EXTRACT PROVIDED:
--------------------------------

Doing Field Projects. John Forrest
Like anthropologists of the nineteenth century, their data were second-hand. They did no fieldwork for themselves. As social science matured in the early twentieth century the split between sociology and anthropology opened up, with anthropologists carving out intensive, long-term fieldwork projects with peoples well outside of Europe and North America as their domain – in large part, supported by, and promoted by, colonialist governments for their own ends. In this context, getting out of their armchairs and getting to grips with the pragmatics of rigorous, “scientific” (that is, grounded and verifiable) fieldwork in foreign places was a major breakthrough in the development of anthropology as a discipline.
The Evolution Century
In many ways we can think of the nineteenth century as the “evolution century.” The notion that things evolve according to scientifically discoverable principles became the mantra across the board in academia. Wilhelm and Jacob Grimm, famous for their folktale collections, were significant linguists who documented in detail how languages evolved, Charles Lyell suggested that rocks and the physical landscape evolved according to discoverable scientific principles, Mary Anning found fossil evidence of change in lifeforms over time, and Charles Darwin (as well as Alfred Russel Wallace) argued that species evolve via the process of natural selection. Evolution seemed like the perfect paradigm to cover all branches of inquiry, and the study of human cultures looked as if it could easily fit under the umbrella of evolution along with the others. E. B. Tylor in Britain (Tylor 1871) and Lewis Henry Morgan (Morgan 1877) in North America developed complementary paradigms of universal sociocultural evolution that became normative in anthropology until the early twentieth century. Both Tylor and Morgan argued that the movement through various stages – which Morgan labeled savagery, barbarism, and civilization – was controlled by discoverable scientific principles akin to the three-age system which is still in use (in considerably modified form) in many branches of Old World archeology.

--------------------------------

PARTS OF THE EXERCISE:
1. In the passage on the history of anthropology, what names did Morgan give to the stages of sociocultural evolution?
2. Reproduce everything in the passage from "Doing Field Projects." down to "as a discipline.".
The entries have no connection to the passage above.

--------------------------------

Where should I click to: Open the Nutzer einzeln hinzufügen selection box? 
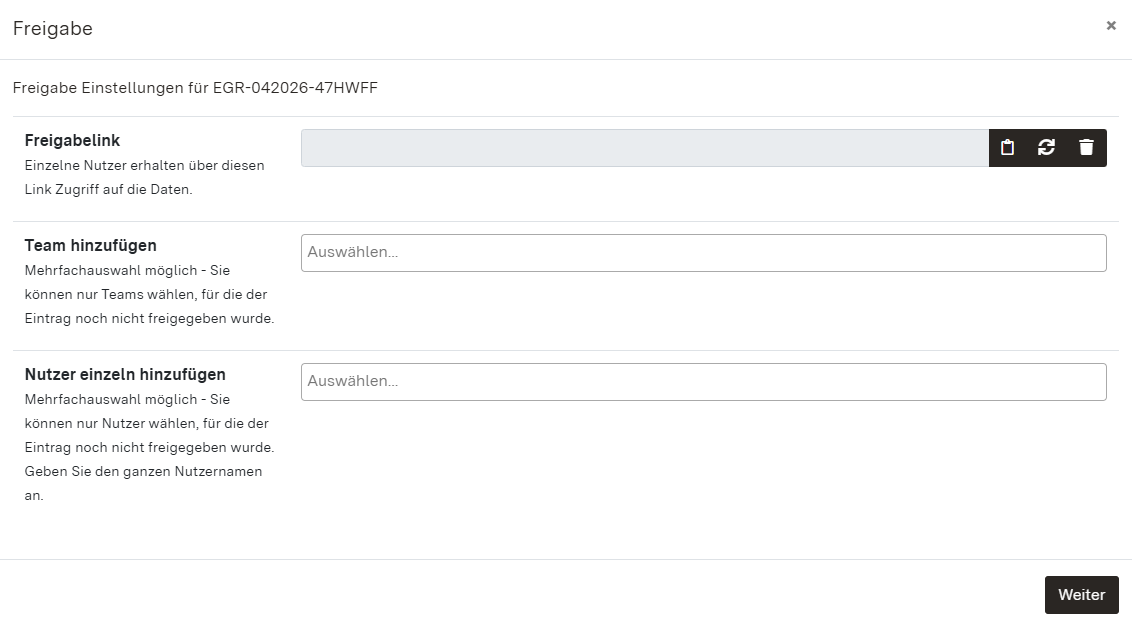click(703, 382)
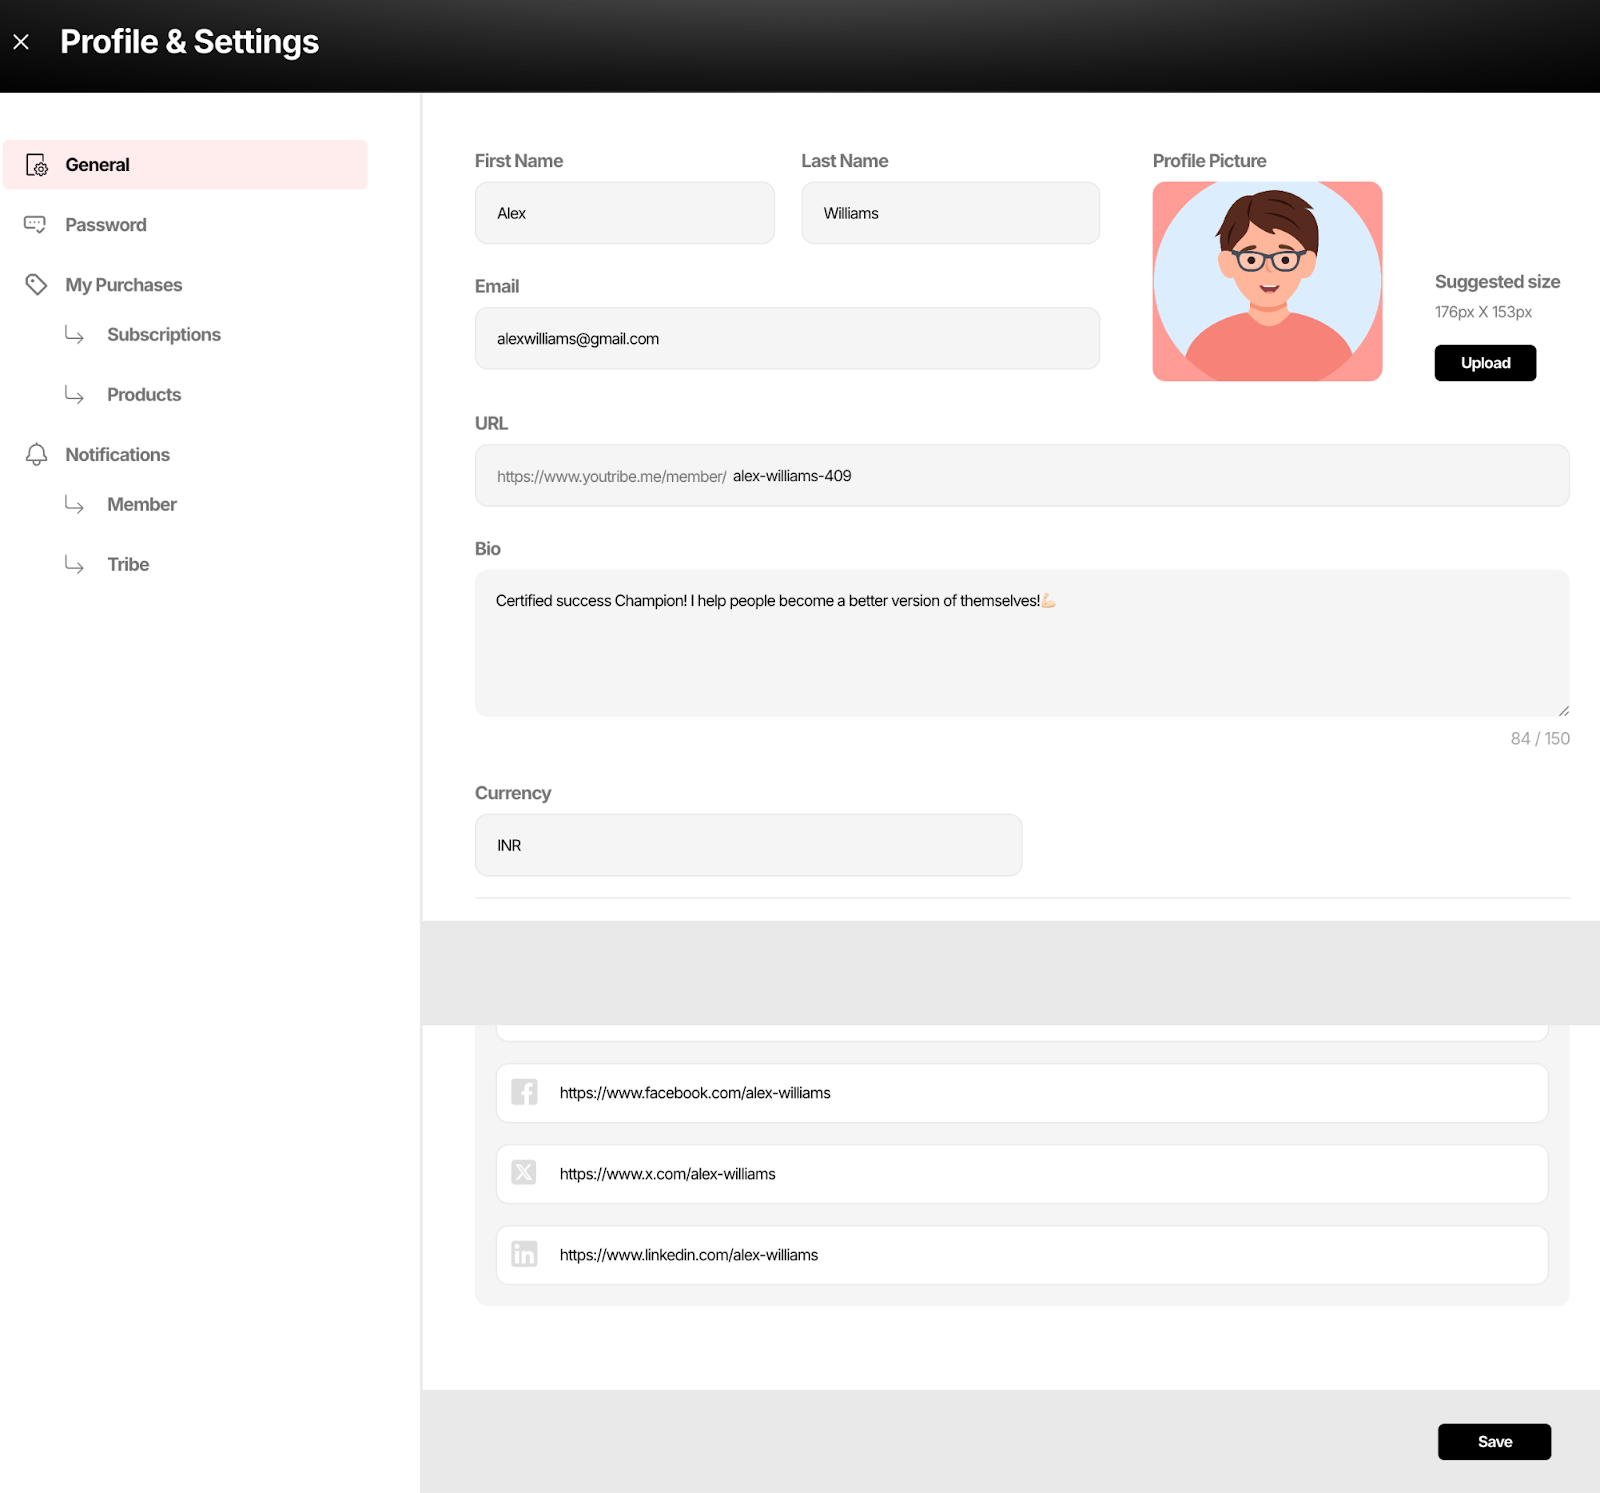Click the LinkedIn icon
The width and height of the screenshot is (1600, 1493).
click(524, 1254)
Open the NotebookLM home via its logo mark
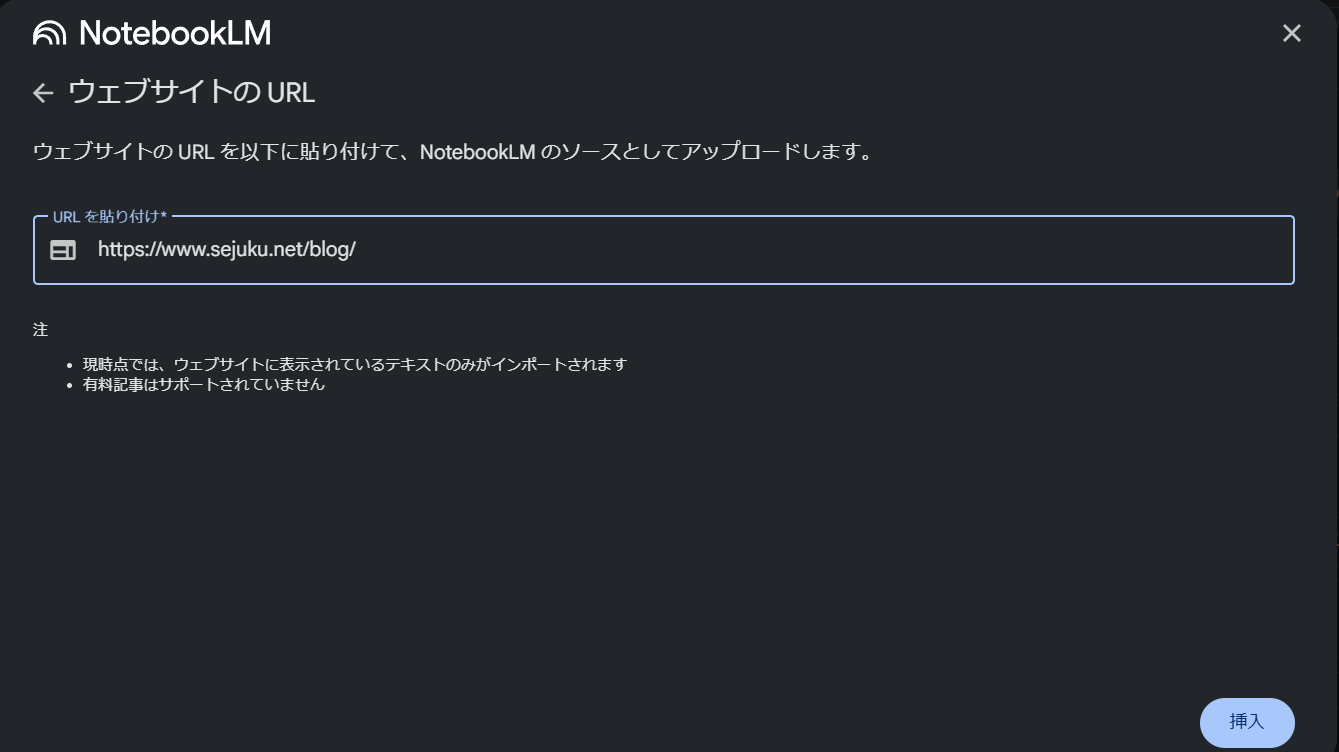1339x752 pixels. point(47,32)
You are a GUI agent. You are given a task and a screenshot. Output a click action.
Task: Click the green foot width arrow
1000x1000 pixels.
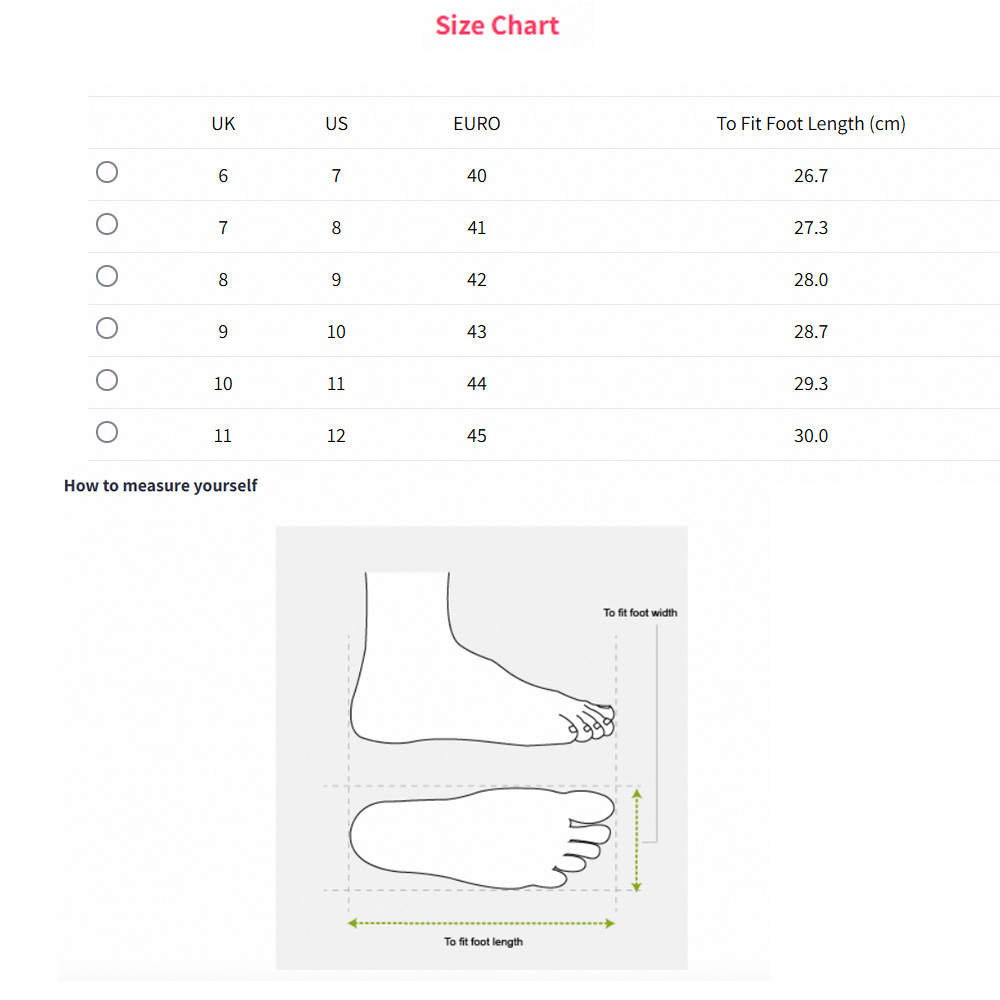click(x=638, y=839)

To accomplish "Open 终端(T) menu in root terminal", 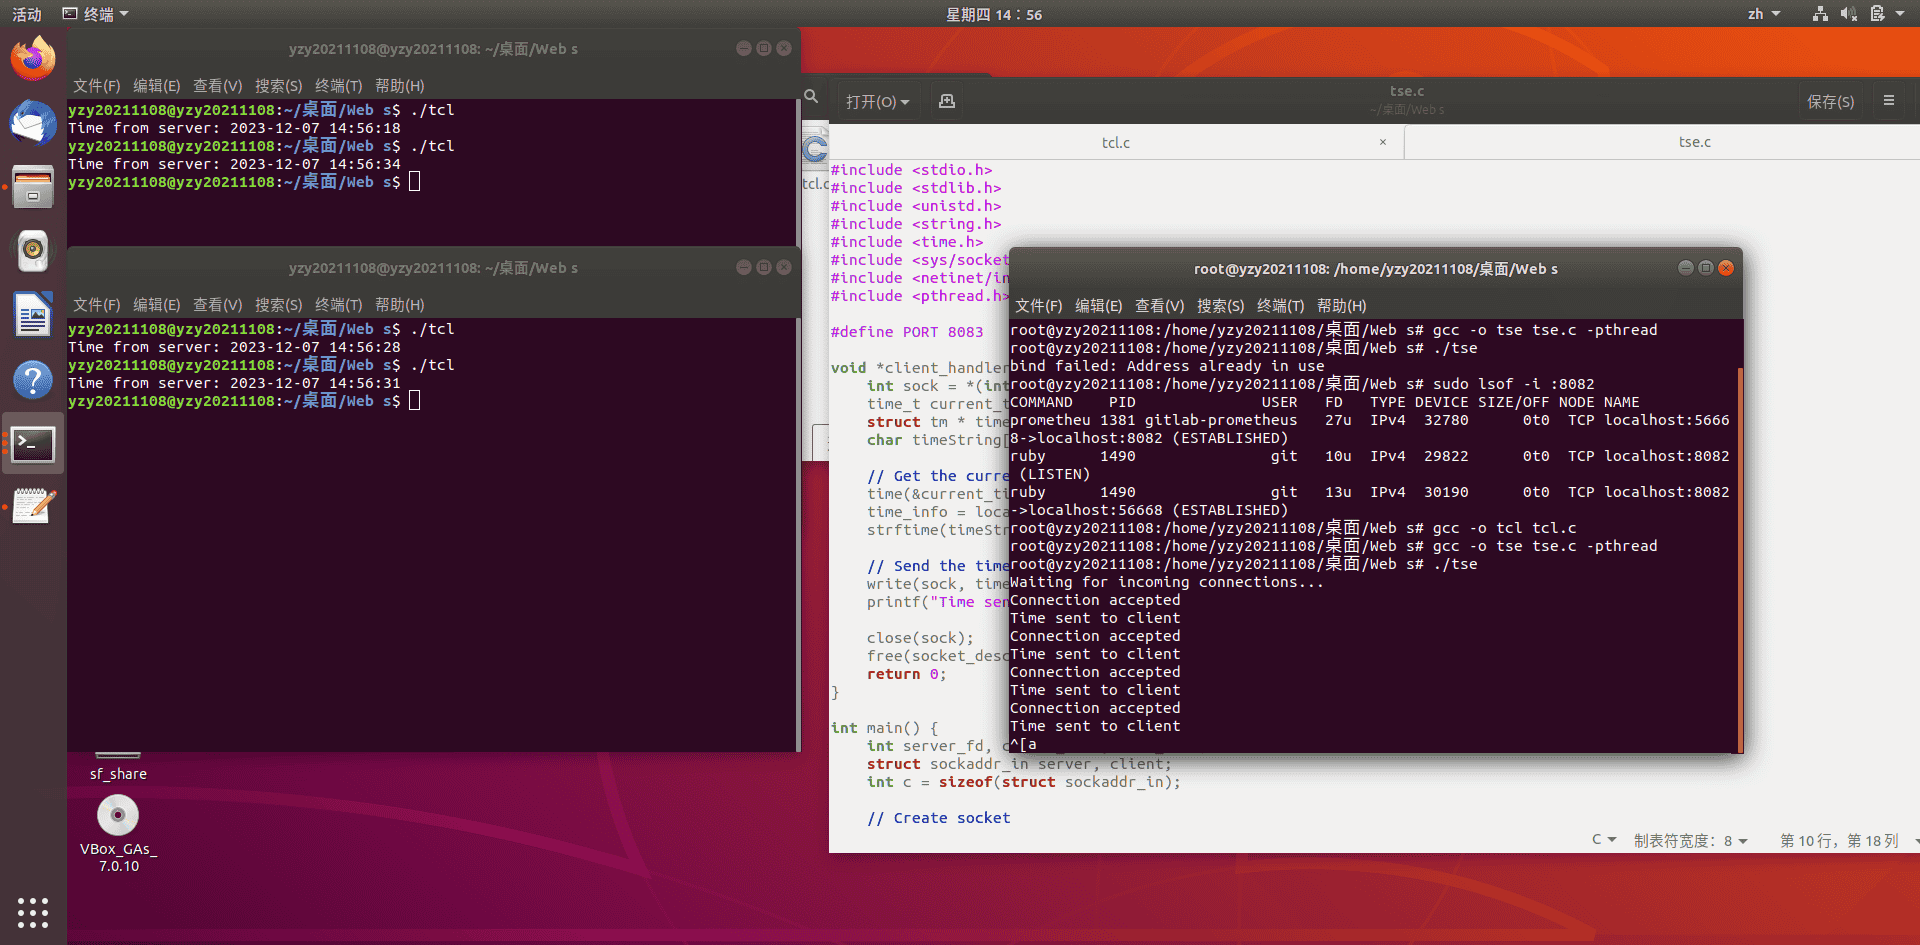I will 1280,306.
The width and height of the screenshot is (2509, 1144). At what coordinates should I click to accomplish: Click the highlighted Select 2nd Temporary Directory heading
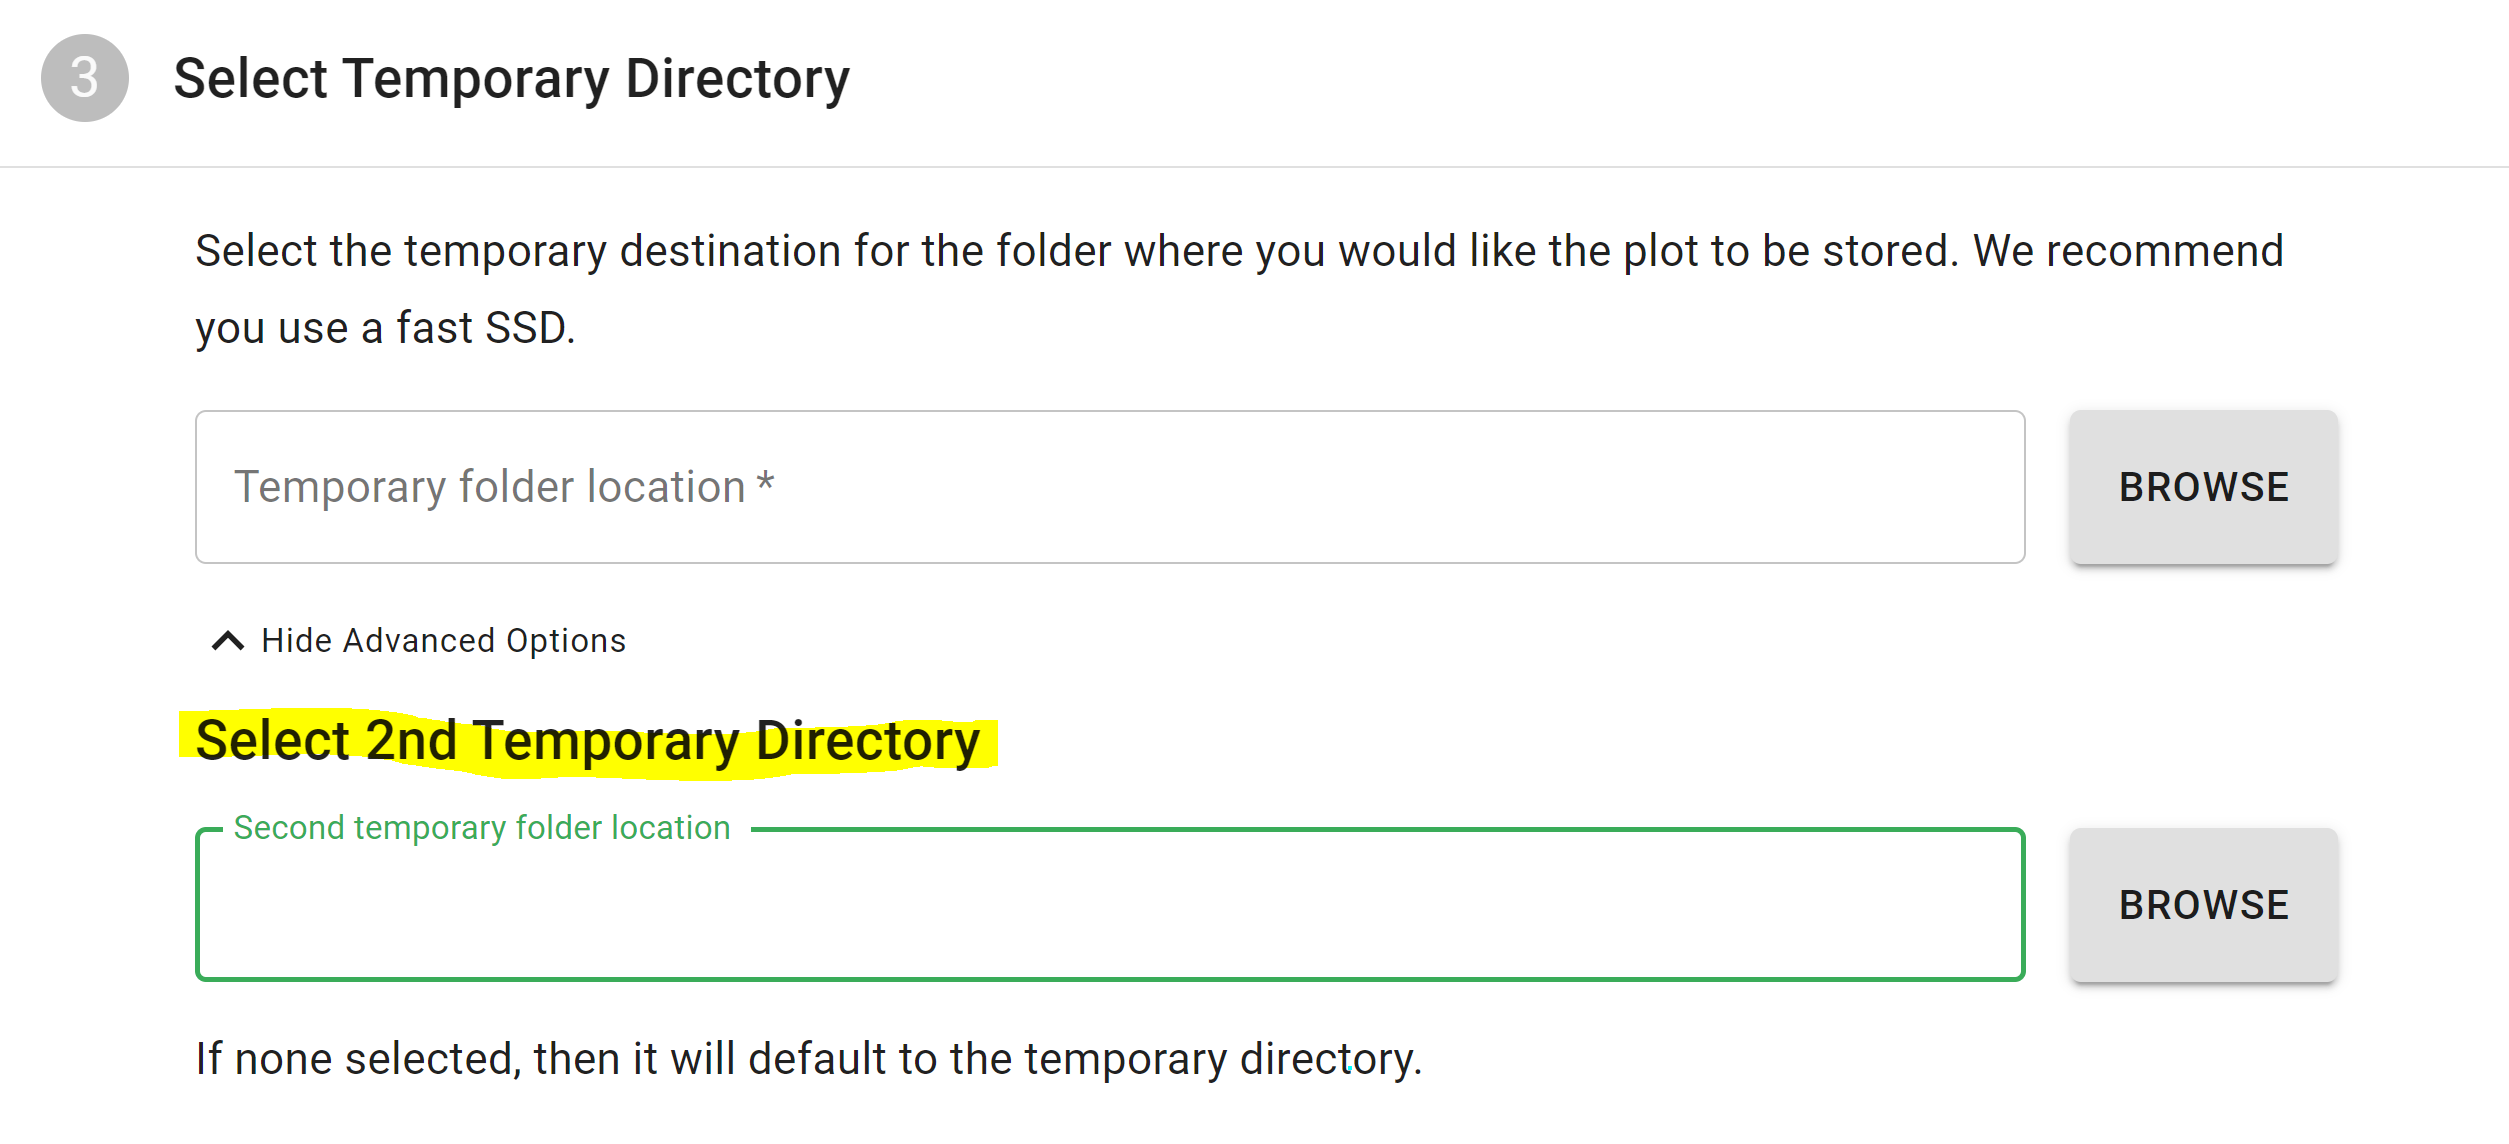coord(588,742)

--------------------------------

TASK-BY-TASK OUTPUTS:
1. Savagery, barbarism, and civilization.

2.
Doing Field Projects. John Forrest
Like anthropologists of the nineteenth century, their data were second-hand. They did no fieldwork for themselves. As social science matured in the early twentieth century the split between sociology and anthropology opened up, with anthropologists carving out intensive, long-term fieldwork projects with peoples well outside of Europe and North America as their domain – in large part, supported by, and promoted by, colonialist governments for their own ends. In this context, getting out of their armchairs and getting to grips with the pragmatics of rigorous, “scientific” (that is, grounded and verifiable) fieldwork in foreign places was a major breakthrough in the development of anthropology as a discipline.